In the records below, replace "computer-use agent" with "desktop automation agent" everywhere and leave every other part unchanged.

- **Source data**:
——————

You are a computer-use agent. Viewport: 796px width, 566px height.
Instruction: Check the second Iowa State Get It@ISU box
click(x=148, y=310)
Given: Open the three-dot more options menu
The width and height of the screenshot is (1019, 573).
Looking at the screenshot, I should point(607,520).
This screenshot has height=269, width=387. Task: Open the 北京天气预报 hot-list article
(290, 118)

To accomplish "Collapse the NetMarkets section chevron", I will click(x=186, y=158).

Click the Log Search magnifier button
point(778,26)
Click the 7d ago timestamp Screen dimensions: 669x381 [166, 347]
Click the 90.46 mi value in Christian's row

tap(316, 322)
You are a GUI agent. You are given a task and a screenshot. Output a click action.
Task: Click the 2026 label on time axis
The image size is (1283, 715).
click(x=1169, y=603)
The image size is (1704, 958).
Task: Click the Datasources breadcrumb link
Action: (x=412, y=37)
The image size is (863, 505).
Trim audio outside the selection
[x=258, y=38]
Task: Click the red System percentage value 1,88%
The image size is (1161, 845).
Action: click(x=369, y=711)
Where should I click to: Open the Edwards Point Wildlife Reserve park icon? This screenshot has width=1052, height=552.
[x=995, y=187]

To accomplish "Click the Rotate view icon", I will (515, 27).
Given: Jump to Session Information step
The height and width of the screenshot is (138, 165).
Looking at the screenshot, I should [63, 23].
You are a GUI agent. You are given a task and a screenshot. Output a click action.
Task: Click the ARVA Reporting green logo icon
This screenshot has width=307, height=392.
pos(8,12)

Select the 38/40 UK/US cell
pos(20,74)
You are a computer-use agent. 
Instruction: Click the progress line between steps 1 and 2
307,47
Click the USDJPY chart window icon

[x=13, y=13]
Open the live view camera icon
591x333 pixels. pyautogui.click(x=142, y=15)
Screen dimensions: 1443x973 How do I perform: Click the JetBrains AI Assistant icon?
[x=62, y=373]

——————

- **Result for this exercise**:
You are a desktop automation agent. Viewport: 796px width, 566px height.
Instruction: Check the second Iowa State Get It@ISU box
click(x=148, y=310)
Given: Open the three-dot more options menu
The width and height of the screenshot is (1019, 573).
Looking at the screenshot, I should point(607,520).
This screenshot has height=269, width=387. Task: Open the 北京天气预报 hot-list article
(290, 118)

To accomplish "Collapse the NetMarkets section chevron", I will click(x=186, y=158).

Click the Log Search magnifier button
point(778,26)
Click the 7d ago timestamp Screen dimensions: 669x381 [166, 347]
Click the 90.46 mi value in Christian's row

tap(316, 322)
You are a GUI agent. You are given a task and a screenshot. Output a click action.
Task: Click the 2026 label on time axis
The image size is (1283, 715).
click(x=1169, y=603)
The image size is (1704, 958).
Task: Click the Datasources breadcrumb link
Action: (x=412, y=37)
The image size is (863, 505).
Trim audio outside the selection
[x=258, y=38]
Task: Click the red System percentage value 1,88%
The image size is (1161, 845).
Action: click(x=369, y=711)
Where should I click to: Open the Edwards Point Wildlife Reserve park icon? This screenshot has width=1052, height=552.
[x=995, y=187]

To accomplish "Click the Rotate view icon", I will (515, 27).
Given: Jump to Session Information step
The height and width of the screenshot is (138, 165).
Looking at the screenshot, I should [63, 23].
You are a GUI agent. You are given a task and a screenshot. Output a click action.
Task: Click the ARVA Reporting green logo icon
This screenshot has width=307, height=392.
pos(8,12)

Select the 38/40 UK/US cell
pos(20,74)
You are a desktop automation agent. 
Instruction: Click the progress line between steps 1 and 2
307,47
Click the USDJPY chart window icon

[x=13, y=13]
Open the live view camera icon
591x333 pixels. pyautogui.click(x=142, y=15)
Screen dimensions: 1443x973 How do I perform: Click the JetBrains AI Assistant icon?
[x=62, y=373]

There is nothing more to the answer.